The problem: Return each entry word for word. Leave the images out.

The input:
╭──

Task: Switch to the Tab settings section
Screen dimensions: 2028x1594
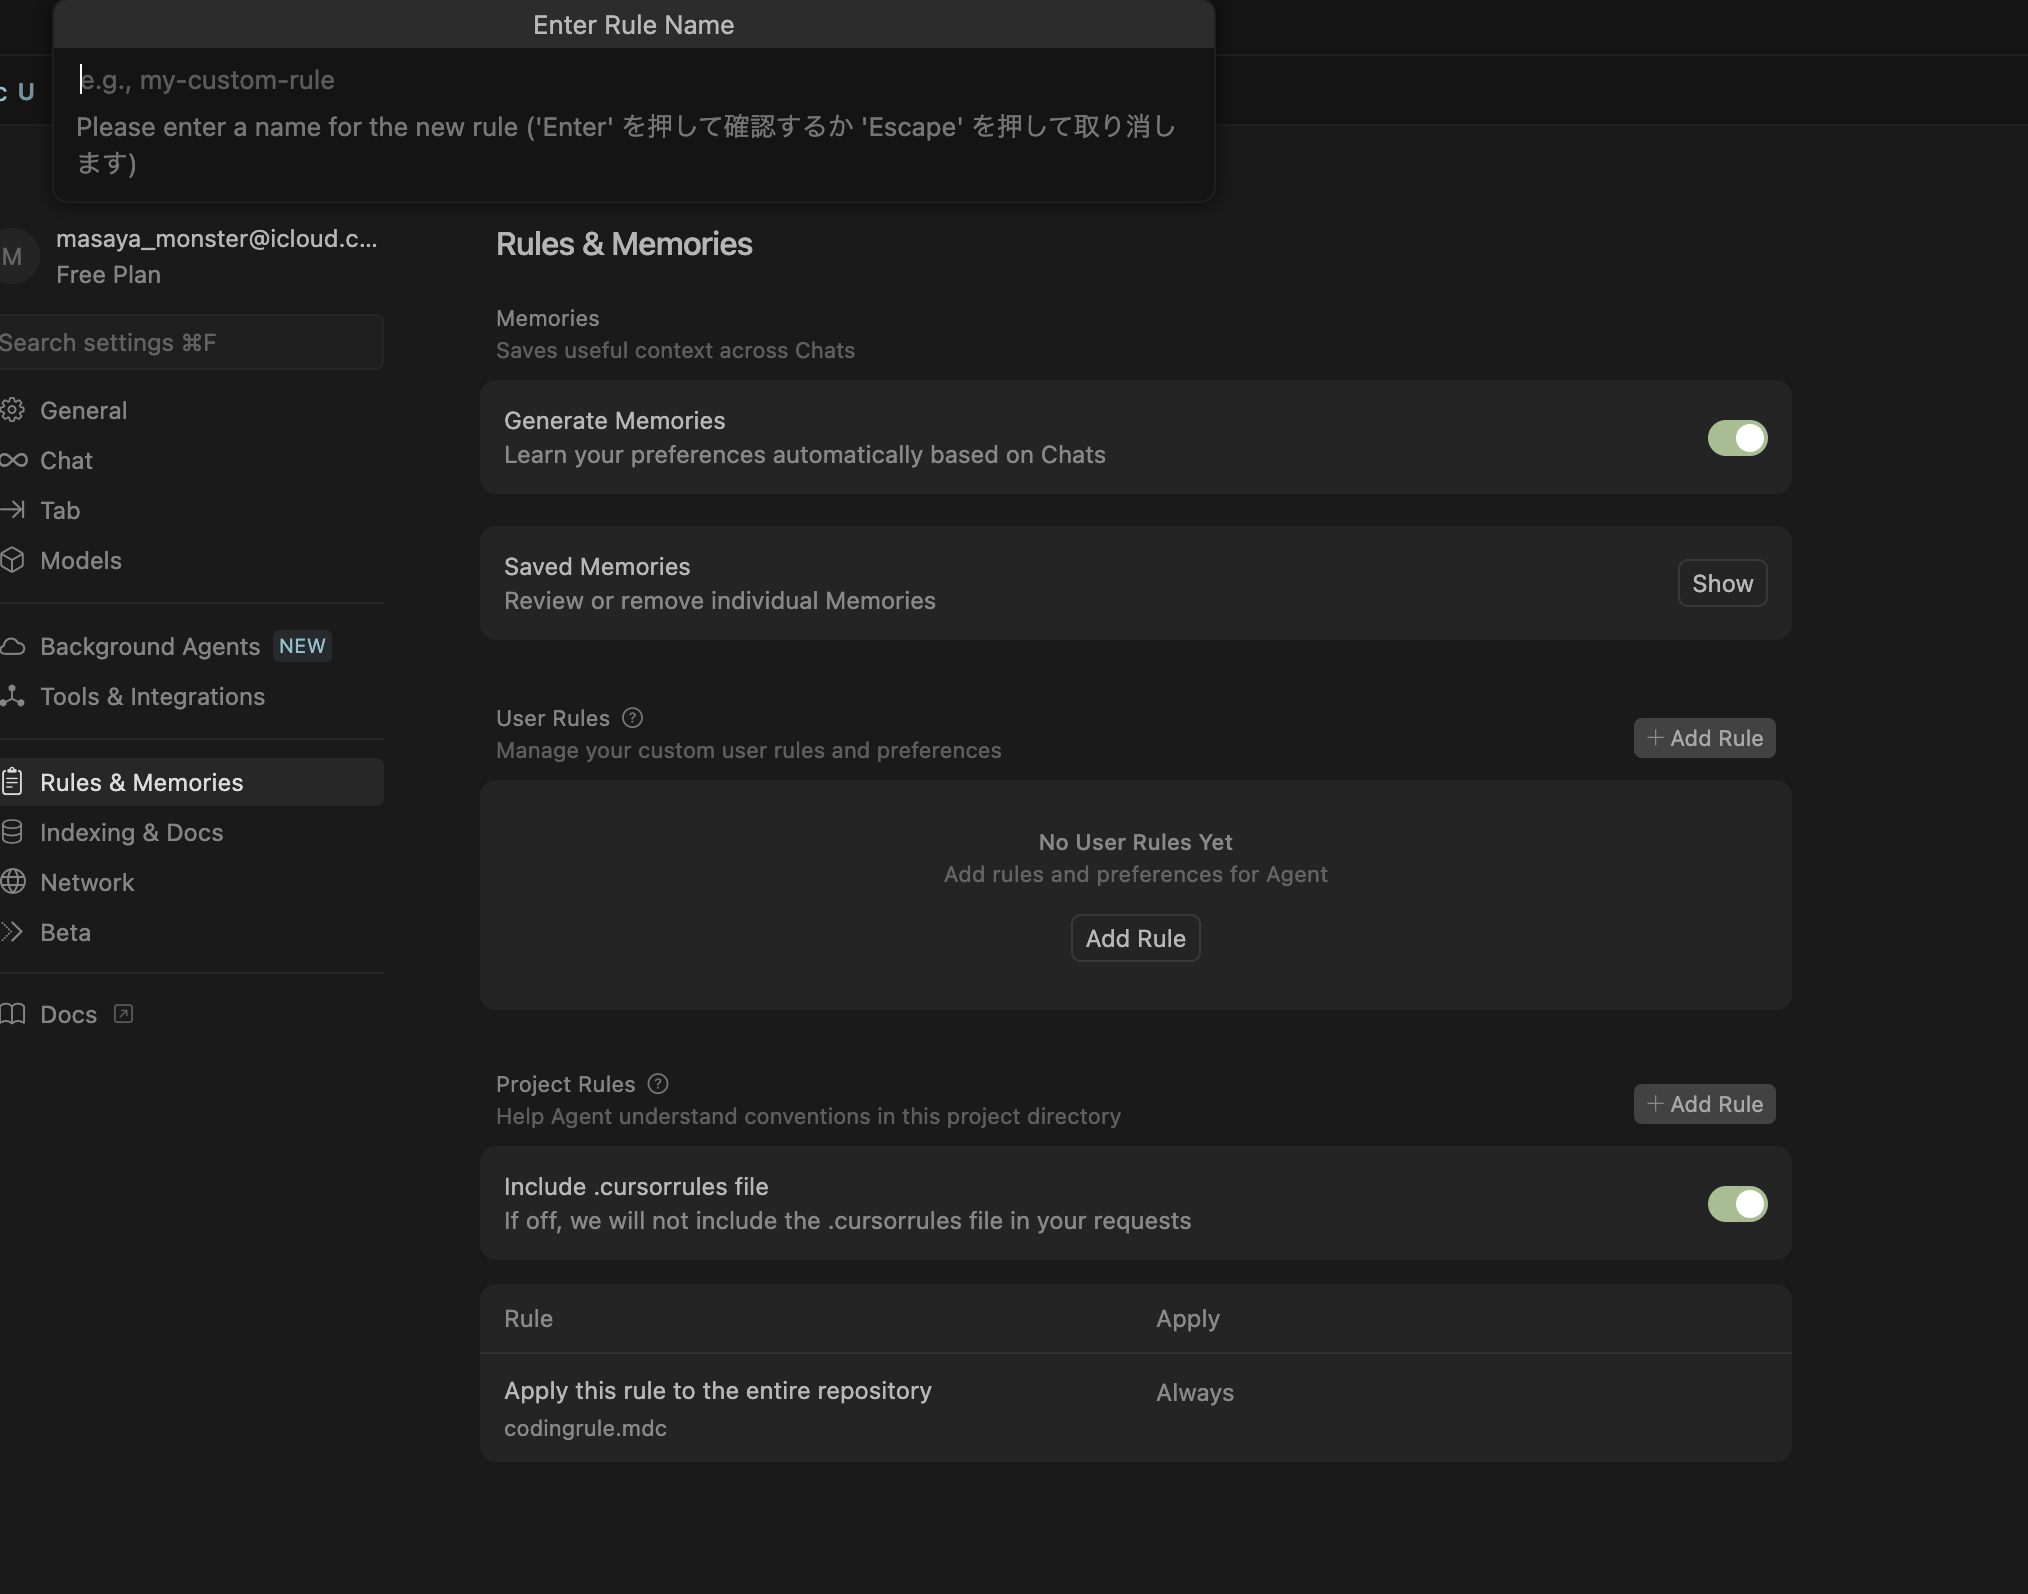Action: (60, 510)
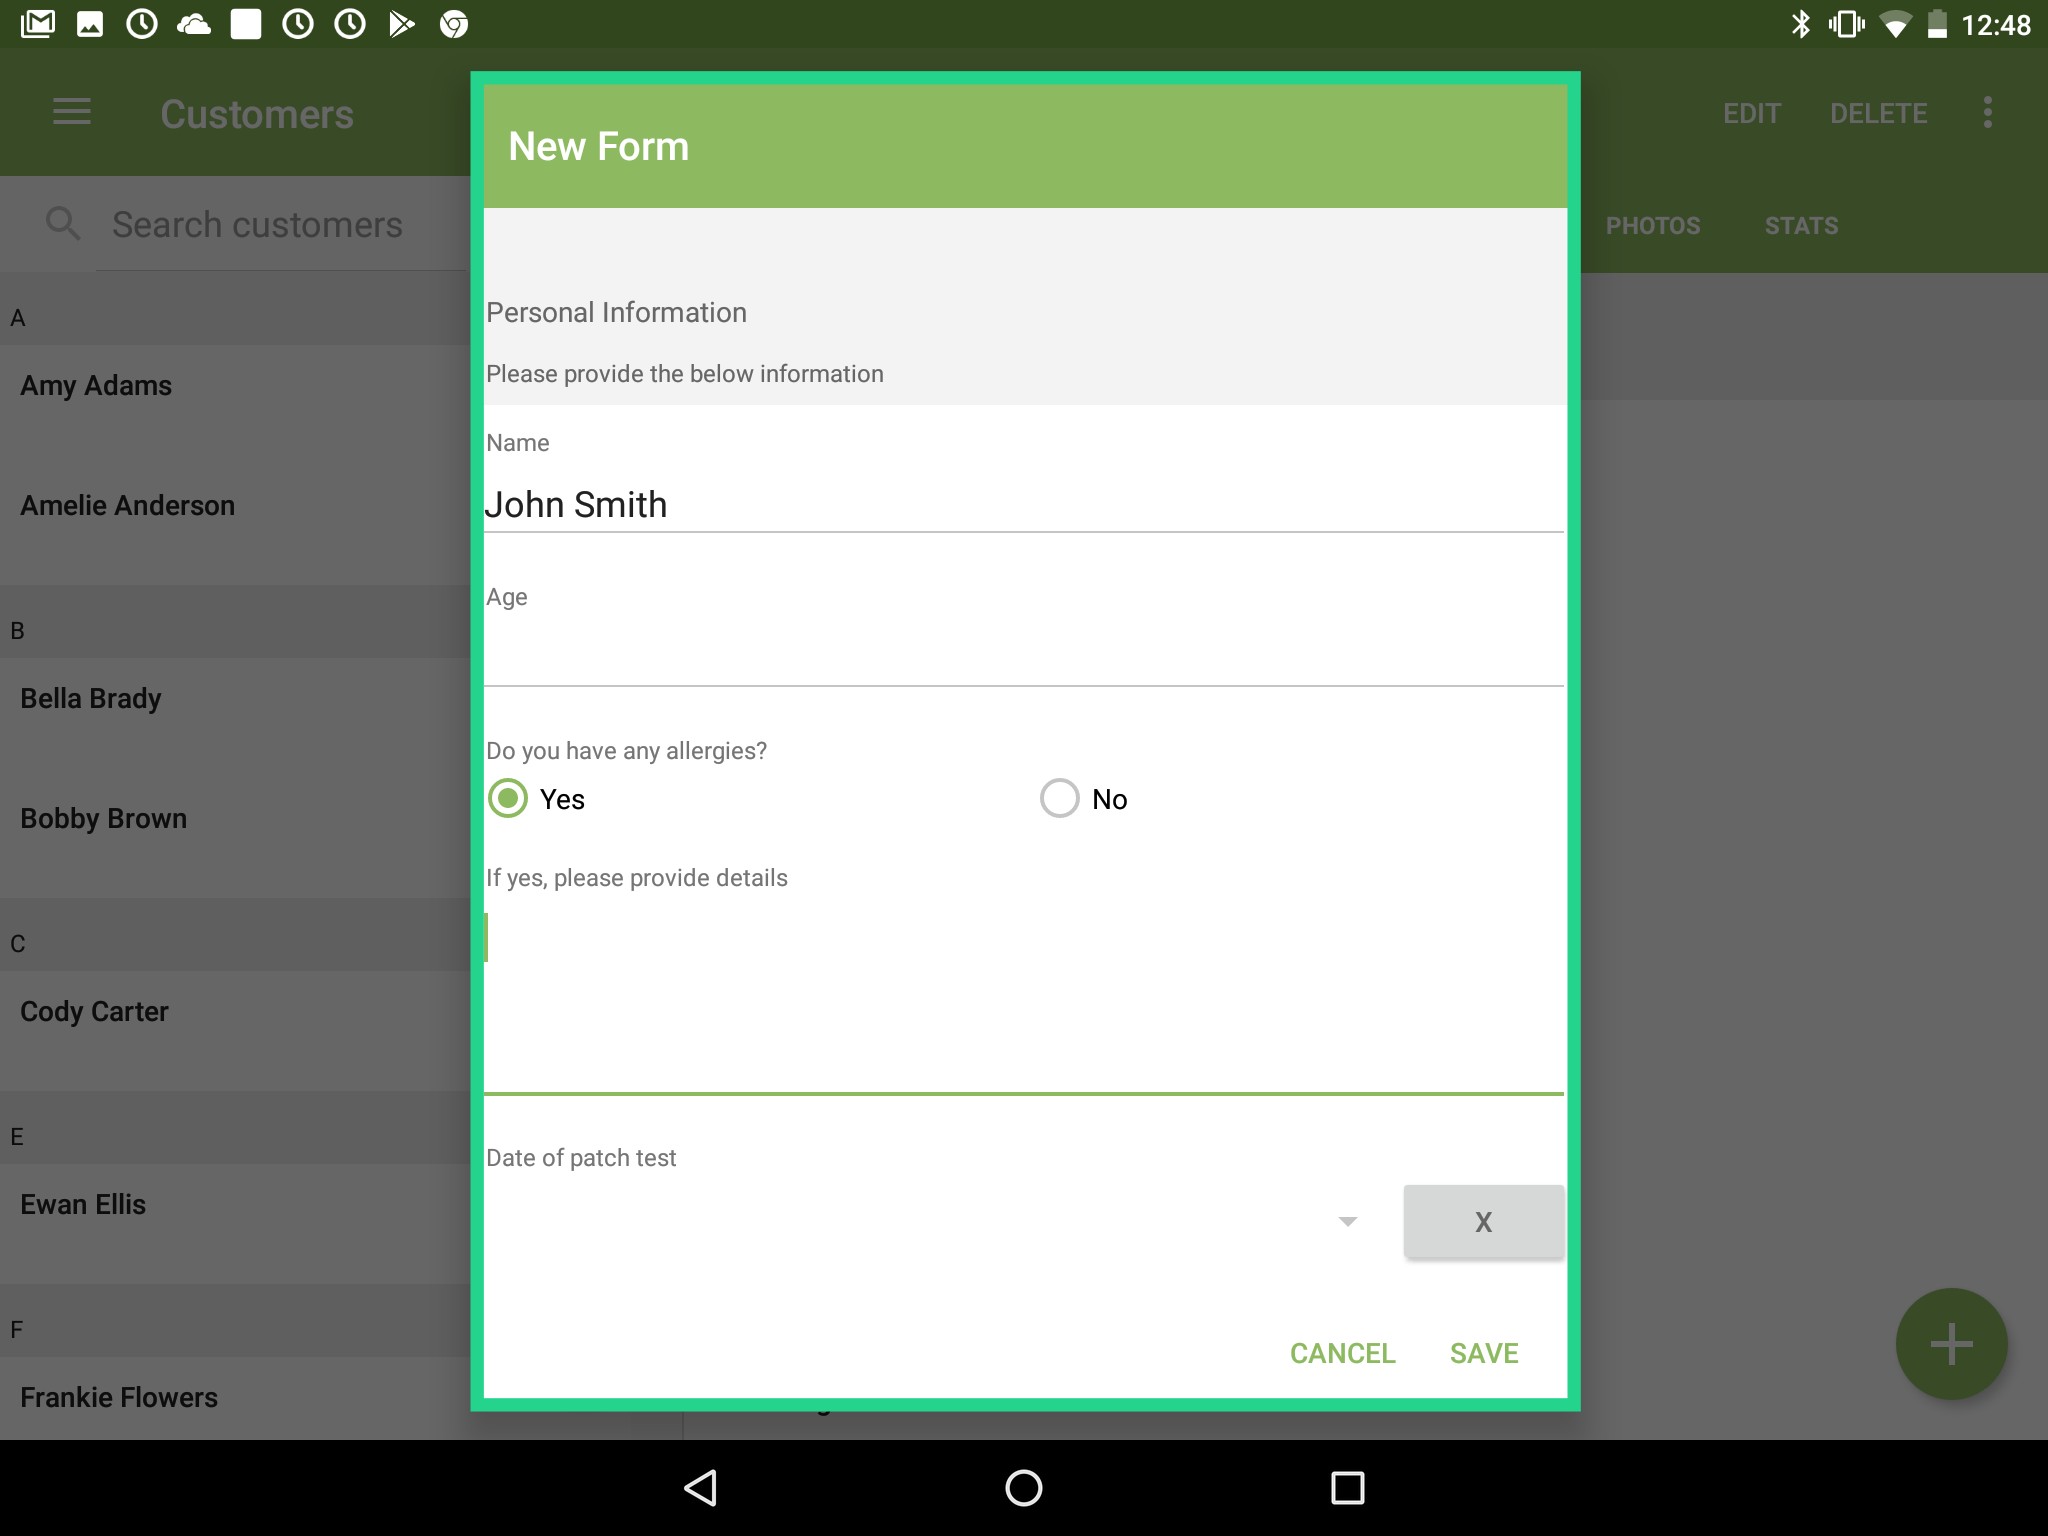Switch to the STATS tab
The height and width of the screenshot is (1536, 2048).
click(1799, 225)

╰──

Finished task:
Task: Switch to the Tab settings section
Screen dimensions: 2028x1594
Action: (60, 510)
Switch to the STATS tab
The height and width of the screenshot is (1536, 2048).
click(1799, 225)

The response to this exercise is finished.